One down. Four to go.
"The integration of biological and mechanical systems is impossible to replicate with our technology," Broken continued, leading him deeper into the engineering sector.
They entered a chamber filled with pulsing, organic-looking tubes that reminded Petre of a vascular system. The perfect location for the second scanner. As Broken walked ahead, gesturing expansively, Petre kneeled to adjust his boot. The second device attached to the underside of a diagnostic terminal, nestled between power conduits where it would be virtually invisible.
Two.
With each placement, a strange numbness spread through him. Not panic or desperation anymore, just the calm detachment of someone doing what had to be done.
"You're unusually quiet today," Broken observed as they entered the propulsion sector. "Something on your mind?"
"Just absorbing it all," Petre replied, the lie coming smoothly now. "It's...a lot to process."
Broken's expression softened. "Take your time. It took me weeks to understand half of what I'm showing you."
While Broken examined a display panel, Petre seized the opportunity to place the third scanner on the underside of a structural support beam.
Three.
They continued to the data processing center, where crystalline structures resembled a forest of transparent trees.
"This is the core of Casti," Broken explained. "The computing power here exceeds everything in the Alliance combined."
"Incredible," Petre murmured, and he meant it. Even as he betrayed these secrets, he couldn't help appreciating the technological marvel. As they rounded a particularly large crystal cluster, he pretended to stumble, catching himself against a support column. The fourth scanner attached to its surface.
Four.
The final scanner weighed heavy in his pocket as they approached what Broken called the "memory core"—a spherical chamber where the walls themselves seemed to pulse with stored information.
"This is as far as we can go without Odran or Zera," Broken explained. "The deeper sections require a bonded navigator's authorization."
Perfect. The entrance to the restricted area would be an ideal location for the final scanner. As Broken turned to lead them back, Petre paused.
"Actually, I had a question about this junction," he said, pointing to a complex pattern of connections near the security barrier. As Broken approached to explain, Petre's fingers deftly placed the last scanner at the threshold of the restricted section.
Five. Done.
Five scanners strategically placed throughout Casti's most sensitive areas, each transmitting valuable data directly to the Maman. His father would live. Luken would be safe. And Rowen...Rowen would understand, even as she hated what he'd had to do.

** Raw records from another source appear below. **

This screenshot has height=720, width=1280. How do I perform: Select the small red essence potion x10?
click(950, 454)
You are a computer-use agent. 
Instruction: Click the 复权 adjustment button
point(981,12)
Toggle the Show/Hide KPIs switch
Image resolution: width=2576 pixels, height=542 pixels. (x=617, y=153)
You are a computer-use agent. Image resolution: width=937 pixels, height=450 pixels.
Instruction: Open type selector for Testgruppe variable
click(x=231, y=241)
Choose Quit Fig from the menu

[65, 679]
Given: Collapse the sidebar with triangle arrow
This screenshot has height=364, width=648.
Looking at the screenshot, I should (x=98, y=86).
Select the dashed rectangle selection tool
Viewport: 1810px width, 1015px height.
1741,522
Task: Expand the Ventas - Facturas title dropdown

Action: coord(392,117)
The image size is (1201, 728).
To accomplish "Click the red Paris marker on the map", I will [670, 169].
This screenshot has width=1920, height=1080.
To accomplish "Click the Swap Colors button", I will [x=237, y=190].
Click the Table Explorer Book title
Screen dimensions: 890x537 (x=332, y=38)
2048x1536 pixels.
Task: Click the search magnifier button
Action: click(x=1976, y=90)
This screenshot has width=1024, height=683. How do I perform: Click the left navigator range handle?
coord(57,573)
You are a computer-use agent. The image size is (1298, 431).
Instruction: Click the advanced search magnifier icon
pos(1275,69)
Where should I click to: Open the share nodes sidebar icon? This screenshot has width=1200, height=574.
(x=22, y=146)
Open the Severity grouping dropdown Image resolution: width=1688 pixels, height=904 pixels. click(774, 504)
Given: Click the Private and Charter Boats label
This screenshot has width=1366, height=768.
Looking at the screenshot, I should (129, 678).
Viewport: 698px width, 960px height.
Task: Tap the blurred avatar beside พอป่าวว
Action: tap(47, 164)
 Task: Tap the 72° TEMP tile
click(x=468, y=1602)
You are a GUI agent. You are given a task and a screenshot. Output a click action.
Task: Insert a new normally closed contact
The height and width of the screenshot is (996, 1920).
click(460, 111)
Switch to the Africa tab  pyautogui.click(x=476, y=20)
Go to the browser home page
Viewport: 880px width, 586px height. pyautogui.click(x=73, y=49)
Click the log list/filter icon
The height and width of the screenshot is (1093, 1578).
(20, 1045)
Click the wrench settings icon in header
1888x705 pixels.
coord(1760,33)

As they continued their tour, Petre walked with a strange sense of completion. Not triumphant, certainly not proud, but at least resolved. The weight of his actions settled around his shoulders like a heavy coat. He would regret this betrayal for the rest of his life, but regret was preferable to losing everyone he loved.
Broken paused suddenly, his expression thoughtful. "You seem different today."
Petre met his mentor's gaze. "I've had some time to think."
"About?"
He chose his words carefully. "About priorities. About what matters most."
Broken studied him for a long moment, something unreadable flickering in his eyes. "And what matters most, Petre?"
"Family," he answered simply. "Keeping safe those I care about."
A shadow of concern crossed Broken's face. "At what cost?"
Petre's smile was thin but genuine. "That's the question, isn't it?"
When this was over, when his father and Luken and Rowen were secure, he would face the consequences of his actions. Not with the desperate panic he'd felt before, but with the quiet acceptance of someone who had made a difficult choice with open eyes.
His HUD pinged, a message from Rowen. “I need you in the courtyard. Varian has crashed my lunch hour. I’m getting weird vibes from him. Can you come now?”